Linux Clusters

  1. Information

  2. Architecture

  3. Running applications over many hosts

    1. Generating ssh keys

    2. Available workstations

    3. ARIA

        1. Version1.1 set up

        2. Version 1.2 set up

        3. Multiple Machines

        4. Benchmarks

    4. XPLOR

        1. Multiple Machines

        2. Benchmarks

    5. CNS

        1. Multiple machines

        2. Benchmarks

    6. CYANA

        1. Muliple Machines

        2. Benchmarks

    7. HADDOCK

      1. Multiple machines

      2. Benchmarks

    8. NMRPIPE

      1. Multiple Machines

      2. Benchmarks

    9. Using SGE to submit jobs


Information

We have 4 dual AMD opteron processor blades (servers) and 6 IBM workstations running off AMD opteron dual processors. In total there are 20 cpu's that can be used to submit jobs to.

The two servers consist of a primary (server01) and secondary (server02). The secondary is constantly updated and mirrors the primary (updated every second). If for any reason the primary server crashes, then the secondary server takes over (hopefully you will not notice a thing unless you were running a job on the server).

Another two blades are simply used as computational power houses. This is mainly due to space restrictions in the Linux room. These should be used if you want to submit large jobs

Finally we have 6 IBM workstations - two of these will have dual monitors to help visualization for NMR analysis. Again, you can use these if you wish to specify a big job over many nodes

We insist that all long jobs are submitted via the SGE job queuing system

Architecture

We use the NFS system, which allows you to access your home directory and applications from any machine on the cluster

When you are given a username, your home directory will be

/nfs/home/username

Softwares available to everyone are stored at /nfs/usr/


In fact your home directory and software application are both located on the server. This can cause a major problem with speed for programmes using a lot of I/O access. e.g. nmrPipe. To run these programmes it is best to have the data stored locally on your workstation (/usr/local/scratch) for details on this see below.


Disk space

The nfs system has 160 GigaBytes of space

In addition each workstation has 80 Gb of space. At present, however, the system is set up to delete any data that has been on the local disk for more than 15 days, so if you do something locally (e.g processing, then make sure you copy it over to your home directory. I'm not sure this is something I want to continue, but we shall see how this goes.


Running applications over many hosts

Using ssh keys

Most processes we use require login to other machines via ssh. It is important to set up your ssh configuration to login automatically without having to type a password. To do this perform the following steps:

cd ~/.ssh

ssh-keygen -t dsa

cp id_dsa.pdb authorized_keys

now to ensure that you can only logon from the cluster you need to edit the authorized_keys file. At the very beginning you need to insert:

from="*.iric.udem"

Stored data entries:
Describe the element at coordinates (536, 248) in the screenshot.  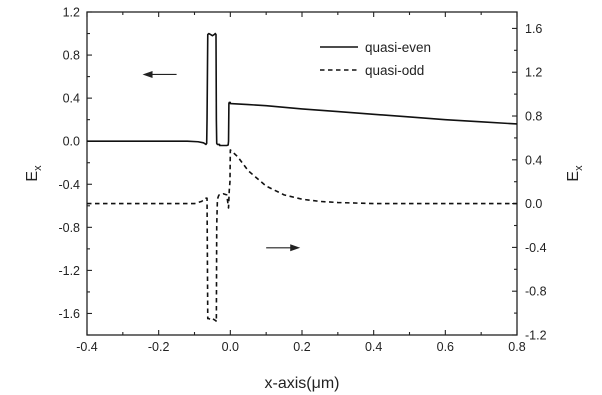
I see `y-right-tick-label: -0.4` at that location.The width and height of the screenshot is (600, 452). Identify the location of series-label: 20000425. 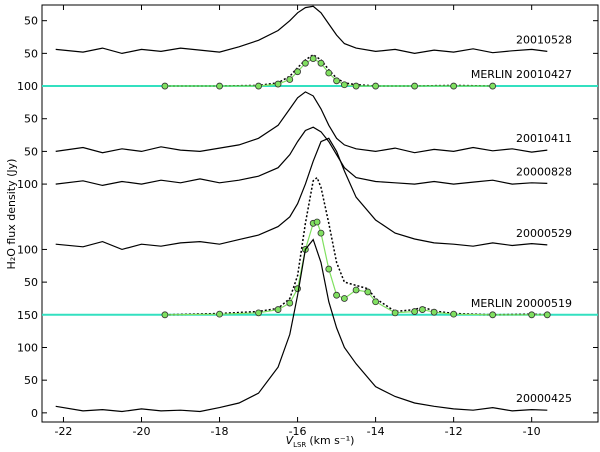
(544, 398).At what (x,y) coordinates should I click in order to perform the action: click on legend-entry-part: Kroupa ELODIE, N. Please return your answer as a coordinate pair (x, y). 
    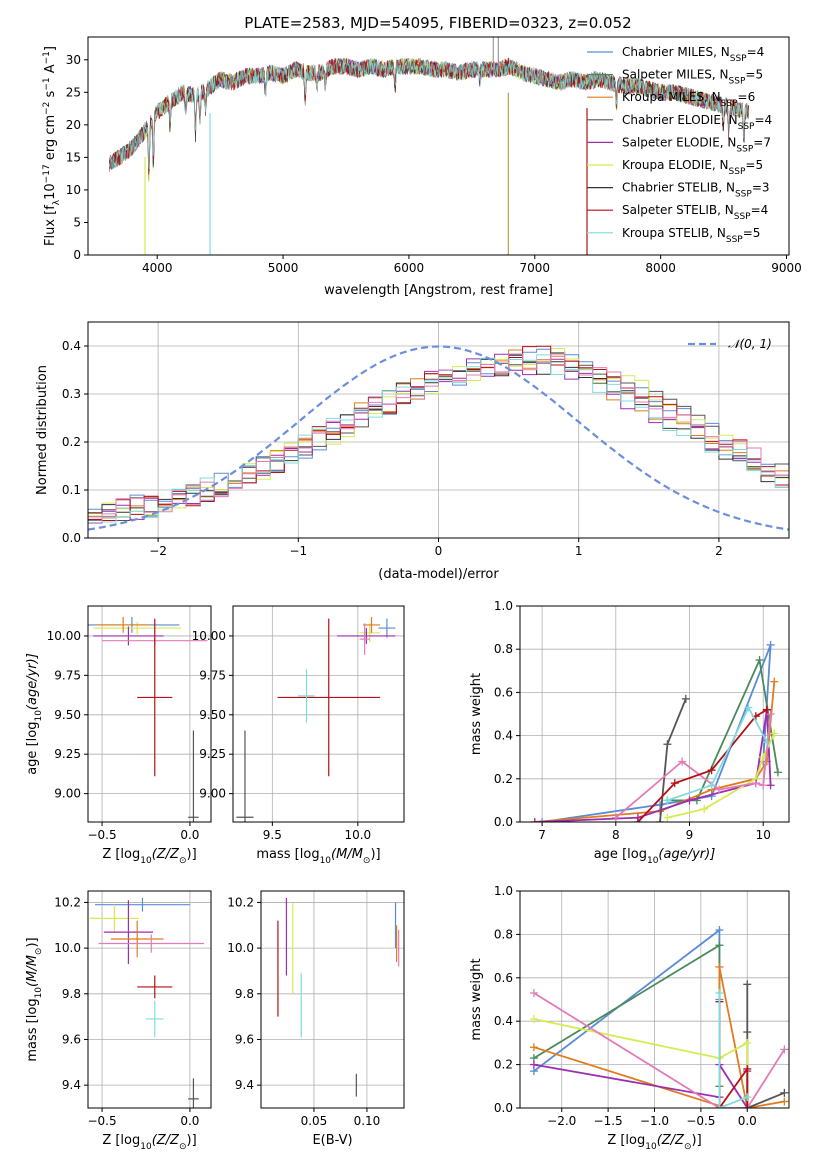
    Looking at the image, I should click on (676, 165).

#### TO DO
1. According to the Linux clusters page, how much disk space does the NFS system have?
2. Write the next part of the Linux clusters page, picking up after its last line.

#### ANSWER SET
1. 160 gigabytes.

2.
so it should have something like

from="*.iric.udem" ssh-dss AAAA

Finally ssh to all the machines. You will be asked for the password first time, thereafter it should login automatically.



The names of the machines are here

In my view the cluster (multiple machines) should be used for the following applications:

XPLOR
ARIA


You can also try NMRpipe but this is really slow over the network (check my stats on this below) because of the excessive I/O access. Since the NFS copies data from server01 to server02 every second, and nmrPipe writes and reads data a lot quicker than that - you can see the problem.

My advice is to use run nmrPipe with the data located locally on the /scratch directory.



Workstations and servers

The workstations and servers/pnodes are named as follows:

server01
server02
pnode01
pnode02
station01
station02
station03
station04
station05
station06

ARIA

ARIA1.1.2

To set up add the following command to your .bashrc

export PYTHONPATH=/nfs/home/osbornem/local/aria1.1.2:$PYTHONPATH

alias aria='/usr/bin/python2 /nfs/home/osbornem/local/aria1.1.2/Aria/RunAria.py'

and your .cshrc

setenv PYTHONPATH /nfs/home/osbornem/local/aria1.1.2:$PYTHONPATH

alias aria '/usr/bin/python /nfs/home/osbornem/local/aria1.1.2/Aria/RunAria.py'



ARIA1.2.

To set up add the following to your .bashrc

export PYTHONPATH=/nfs/home/osbornem/local/aria_1.2:$PYTHONPATH

alias aria='/usr/bin/python2 /nfs/home/osbornem/local/aria_1.2/Aria/RunAria.py'


and your .cshrc:

setenv PYTHONPATH /nfs/home/osbornem/local/aria_1.2:$PYTHONPATH

alias aria '/usr/bin/python /nfs/home/osbornem/local/aria_1.2/Aria/RunAria.py'



To run on multiple machines alter the run.cns script as follows:

{===>} queue_1="csh";

{===>} cns_exe_1="/nfs/home/osbornem/local/aria1.1.2/cns_solve_1.1/linux_opteron32_gnu/bin/cns";

{===>} cpunumber_1=1;


{===>} queue_2="ssh station04 csh";

{===>} cns_exe_2="/nfs/home/osbornem/local/aria1.1.2/cns_solve_1.1/linux_opteron32_gnu/bin/cns";

{===>} cpunumber_2=2;


{===>} queue_3="ssh station03 csh";

{===>} cns_exe_3="/nfs/home/osbornem/local/aria1.1.2/cns_solve_1.1/linux_opteron32_gnu/bin/cns";

{===>} cpunumber_3=2;


However, not that this is not necessary if you run ARIA via the SGE. I have scripts that will do this automatically for you. So PLEASE USE THE SGE SYSTEM. Users not doing this run the risk of their process being stopped.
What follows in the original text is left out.